When I heard about this one, I knew I’d have to get it.

It’s basically the autobiography of civil rights leader and Congressman John Lewis, in graphic-novel format. The project came about because some of his staff were making jokes about staffer Andrew Aydin, who was a comics fan, but Lewis pointed out that a comic book about Martin Luther King, Jr. helped inspire him to get involved in the civil rights movement. Soon, Aydin was co-writing this book with Lewis, while Nate Powell put the art together.

Though the book starts out with what’s probably the most horrifying incident of Lewis’ life — when state troopers attacked peaceful marchers and fractured his skull on the Edmund Pettus Bridge in Selma, Alabama — we soon settle into a more straightforward biography. We visit Lewis as a child, obsessed with being a preacher and delivering passionate sermons to the family’s chickens as practice. We watch him growing up, going to college, becoming more socially aware, meeting Martin Luther King, becoming an activist…

Approximately the last half of the book focuses on the lunch counter sit-ins in Nashville, following them from the organizing and planning stages through the actual sit-ins and through the trials and aftermath. It’s simultaneously exhilarating and terrifying.

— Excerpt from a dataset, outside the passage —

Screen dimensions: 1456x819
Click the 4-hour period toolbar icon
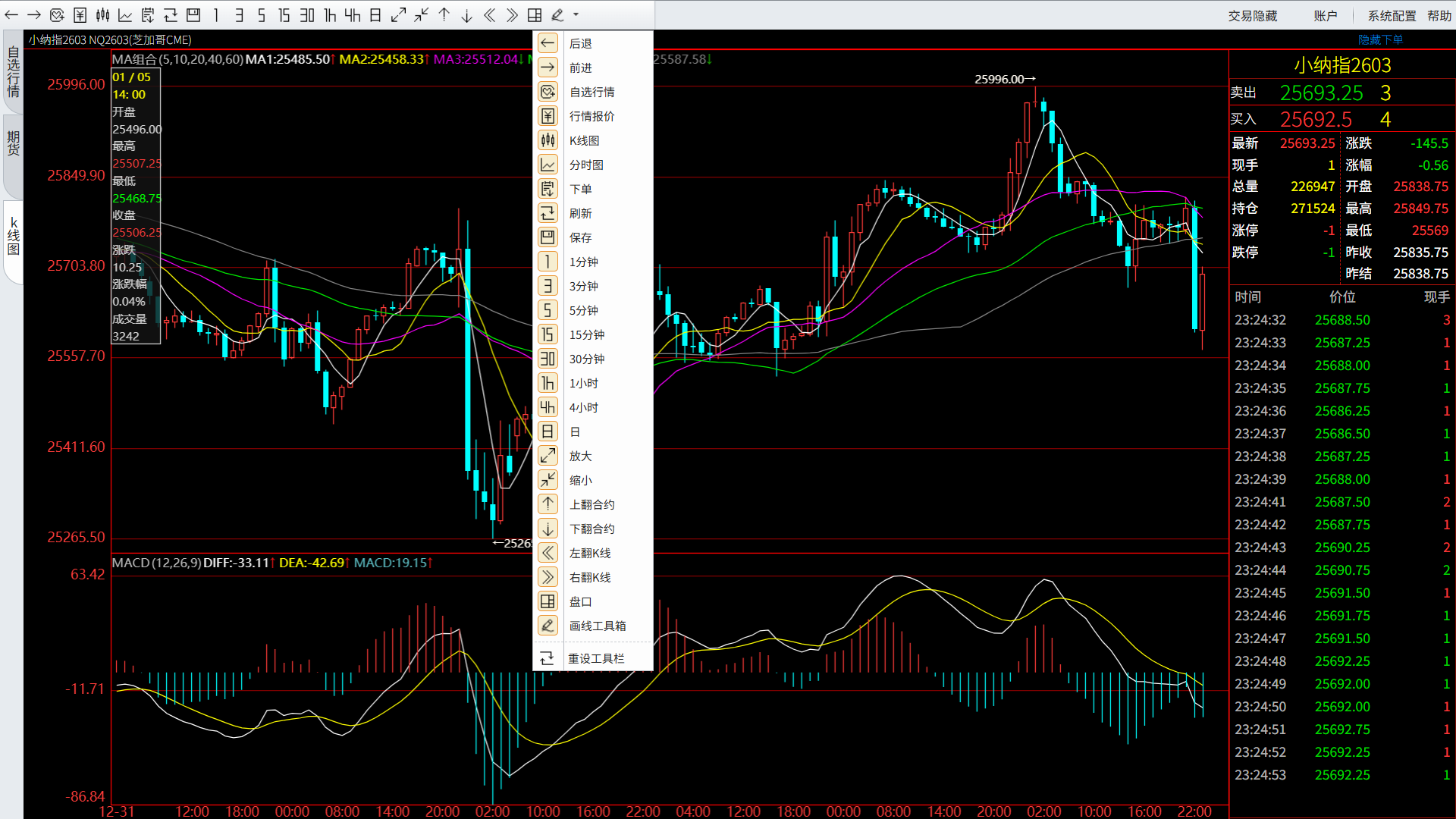[x=353, y=15]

Verdict: Thumbs up. It’s an amazing work of art, exciting, scary, beautiful, inspiring, and informative all at once. Part memoir, part history.

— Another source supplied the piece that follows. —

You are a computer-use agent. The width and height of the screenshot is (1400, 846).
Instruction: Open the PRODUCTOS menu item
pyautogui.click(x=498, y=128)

Like I said, a big chunk of the book is devoted to the sit-ins, and they’re probably the most interesting parts of the story, especially for those of us who were too young to have heard about these while they were happening.

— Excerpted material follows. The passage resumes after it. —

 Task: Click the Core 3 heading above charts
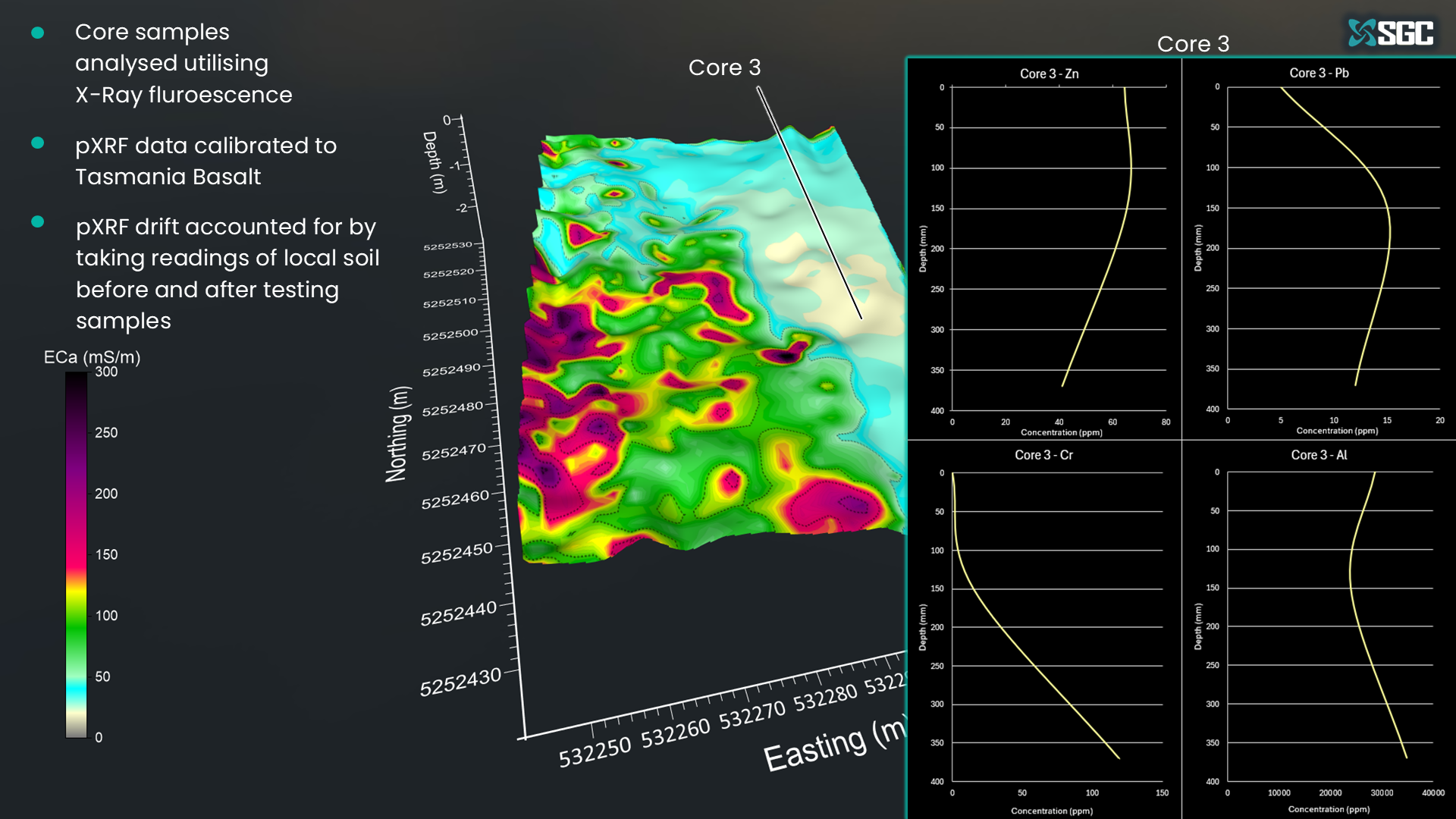1193,44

I never knew that participants had to go through training sessions to make sure they were really willing to abide by the principles of non-violence — there was a lot of roleplaying involved, with everyone calling each other names, heaping abuse on each other, blowing cigarette smoke in their faces and dousing them with water — because that’s what they knew would happen at protests, and they had to make sure that everyone could handle the pressure without snapping and punching some Nashville cop in the neck.

And the specifics of the sit-ins were pretty interesting, too — all the detail and planning that went into them, what actually happened during the sit-ins, how people reacted, they’re all extremely informative. All of this got glazed over in school, so we never learned any of this. The history makes it worth reading.

Is there rude language? Yes, there is — racial epithets are used, just as they were used in real life. Is it still kid-friendly? I think it is. Again, this is historical info, and it’s important for kids and adults to know what happened. There’s nothing explicit — there’s no gore, no sex, no over-the-top swearing — but the difficulty of life in the South for African-Americans, and what it was like to attend protests and marches — none of this is sugar-coated, and none of it should be.